The only waits allowed are YOUNGER REQUESTERS waiting for OLDER HOLDERS.
Assumes blocking waits only (e.g., if requester waits, it waits idly)
Never a cycle in WFG. Why not?
M Luo, M.S. 87; M Radhakrishnan, M.S. 92; and T Wang, M.S. 96 advanced this
protocol as their M.S. theses (and also published their results).
WAIT_DIE: When a requesting trans (the requester) finds that the
requested data item is held by another trans (the holder):
if REQUESTER is OLDER (has lower timestamp),
then REQUESTER WAITS,
else REQUESTER DIES;
NOTES:
WD is non-preemptive.
W. Yao modified wound-wait and wait-die to allow forward and backward waiting
by introducing an additional parameter assigned to each waiting trans,
called "orientation". (Info Sci Journal, V103:1-4, pp. 23-26, 1997.)
Wait-Die and Wound-Wait
deadlock AVOIDANCE (avoiding deadlock when it's about to happen)
1. Request Denial: Deny any request that would result in deadlock
(must check WFG cycle every time a wait is requested)
DEADLOCK DETECTION and RESOLUTION TECHNIQUES
All Deadlock detection/resolution protocols revolve around Wait-For-Graph (WFG)
put an edge in WFG representing each new wait,
periodic analysis WFG for cycles and then
select a victim trans to restart from each cycle.
Victim selection criteria can vary.
Some system use "youngest" others use "oldest",
others use "been waiting the longest time" and still
others use "been waiting the shortest time".....
TIMEOUT
1. When a TRANSACTION BEGINs, a timeout clock is set.
If transaction is still active when the timeout clock runs down to zero,
then transaction is aborted.
2. When a TRANSACTION has to WAIT, a timeout clock is set.
If transaction is still waiting when the timeout clock runs down to zero,
then transaction is aborted. (reduces timeout clock overhead)
Potential improvements probably leap to mind for 2, e.g.,
2.1 only set timeout clock if the item requested is already in LockTable
(meaning that there is already a wait in progress for that item).
General Notes:
Deadlock management is still a very important area of research and there's still
much to be done, even though there are many methods described in the literature.
One reason: Deadlocks which involves data distributed across a network
are a much harder problem than centralized deadlocks.
Locking, as a concurrency control method,
REQUIRES a CENTRALIZED lock-table object (logically at least)
with a SINGLE THREADED lock manager (a monitor or critical section)
The Locking protocols presented above are called PESSIMISTIC
OPTIMISTIC Locking assumes there will be no conflict
and then tests that assumption for validity at COMMIT time.
If assumption proved false, entire (completed) transaction is aborted.
OTHER CONCURRENCY CONTROL METHODS
---------------------------------
BASIC TIMESTAMP ORDERING (BTO) is a RESTART POLICY (no waiting)
Each transaction gets a unique timestamp (ts) (usually arrival time)
Note that timestamps were introduced already in the context of deadlock
management schemes to accompany Locking Concurrency Control.

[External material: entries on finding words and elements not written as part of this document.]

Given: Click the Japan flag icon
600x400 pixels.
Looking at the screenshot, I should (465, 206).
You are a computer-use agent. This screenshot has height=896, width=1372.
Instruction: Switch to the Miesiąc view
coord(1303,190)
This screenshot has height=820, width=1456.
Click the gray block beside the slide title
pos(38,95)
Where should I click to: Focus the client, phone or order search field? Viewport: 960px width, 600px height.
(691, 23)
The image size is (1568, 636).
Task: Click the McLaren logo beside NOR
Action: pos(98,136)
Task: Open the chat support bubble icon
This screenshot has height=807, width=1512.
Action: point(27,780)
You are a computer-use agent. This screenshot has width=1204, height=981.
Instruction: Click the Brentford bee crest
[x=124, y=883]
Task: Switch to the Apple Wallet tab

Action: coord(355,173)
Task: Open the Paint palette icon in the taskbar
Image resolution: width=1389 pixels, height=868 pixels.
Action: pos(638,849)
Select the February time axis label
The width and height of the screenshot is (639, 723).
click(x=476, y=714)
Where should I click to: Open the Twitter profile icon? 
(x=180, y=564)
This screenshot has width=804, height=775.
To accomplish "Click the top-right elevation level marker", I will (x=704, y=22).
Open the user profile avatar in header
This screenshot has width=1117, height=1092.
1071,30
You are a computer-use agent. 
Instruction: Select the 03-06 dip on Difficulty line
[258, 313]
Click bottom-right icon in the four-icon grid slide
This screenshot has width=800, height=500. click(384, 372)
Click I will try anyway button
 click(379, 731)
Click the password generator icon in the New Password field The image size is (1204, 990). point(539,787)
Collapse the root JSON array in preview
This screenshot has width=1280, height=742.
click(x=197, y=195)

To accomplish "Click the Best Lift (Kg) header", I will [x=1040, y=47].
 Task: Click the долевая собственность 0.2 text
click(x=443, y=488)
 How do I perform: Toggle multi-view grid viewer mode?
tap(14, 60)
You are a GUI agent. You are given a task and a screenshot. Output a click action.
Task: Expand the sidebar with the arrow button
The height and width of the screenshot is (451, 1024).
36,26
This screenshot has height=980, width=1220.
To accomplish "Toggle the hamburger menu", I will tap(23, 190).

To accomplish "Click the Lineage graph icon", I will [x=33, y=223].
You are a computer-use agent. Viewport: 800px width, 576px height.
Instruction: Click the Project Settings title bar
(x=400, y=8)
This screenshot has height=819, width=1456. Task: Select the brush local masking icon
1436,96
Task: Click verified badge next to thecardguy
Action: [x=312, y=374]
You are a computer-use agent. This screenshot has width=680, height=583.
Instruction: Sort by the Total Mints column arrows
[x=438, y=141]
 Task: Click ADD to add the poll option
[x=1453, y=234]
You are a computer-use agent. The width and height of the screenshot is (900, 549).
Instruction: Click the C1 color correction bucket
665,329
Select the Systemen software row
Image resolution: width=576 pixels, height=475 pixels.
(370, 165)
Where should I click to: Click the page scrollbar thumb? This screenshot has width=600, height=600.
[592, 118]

Now we are going
to use timestamps for concurrency control itself! (not deadlock management
will be necessary here since the CC method is "restart" method, not "waiting"
method).
BTO SCHEDULING DECISION:
When Scheduler receives a READ request, it rejects it iff a
YOUNGER trans has written that item.
When Scheduler receives a WRITE request, it rejects it iff a
YOUNGER trans has written or read that item.
NOTES on BTO:
Timestamp is usually "arrival time" but can be ANY linear ordering.
When the SCHEDULER rejects a request, the requesting trans restarts.
BTO must also schedule accepted operations to DM in ts order also.
In order to make the SCHEDULE decisions,
scheduler must know ts of last transaction to write each item and
ts of last transaction to read each item.
Thus, the system must keep both of these "data-item timestamps"
for EVERY data item, x, in the system,
a data item read timestamp, rts(x), and
a data item write timestamp, wts(x).
Usually kept right with the data item itself:
.--------------------+--------+--------.
| data_item(x) | rts(x) | wts(x) |
`--------------------+--------+--------'
That takes a lot of extra space
e.g. 10 billion data items (records) in DB (not uncommon),
data-item-timestamps may take up 160 GB,
assuming 8 byte ts (note that 4 bytes won't do).
BTO is a pure RESART policy (uses only restart conflict resolution.
BTO CC is deadlock free (since waiting is not used).
BTO, however, can experience livelocks (trans continuously
restarting for the same reason over and over).
BTO results in lower concurrency in central systems (studies have shown)
BTO, works better in distributed systems. Why?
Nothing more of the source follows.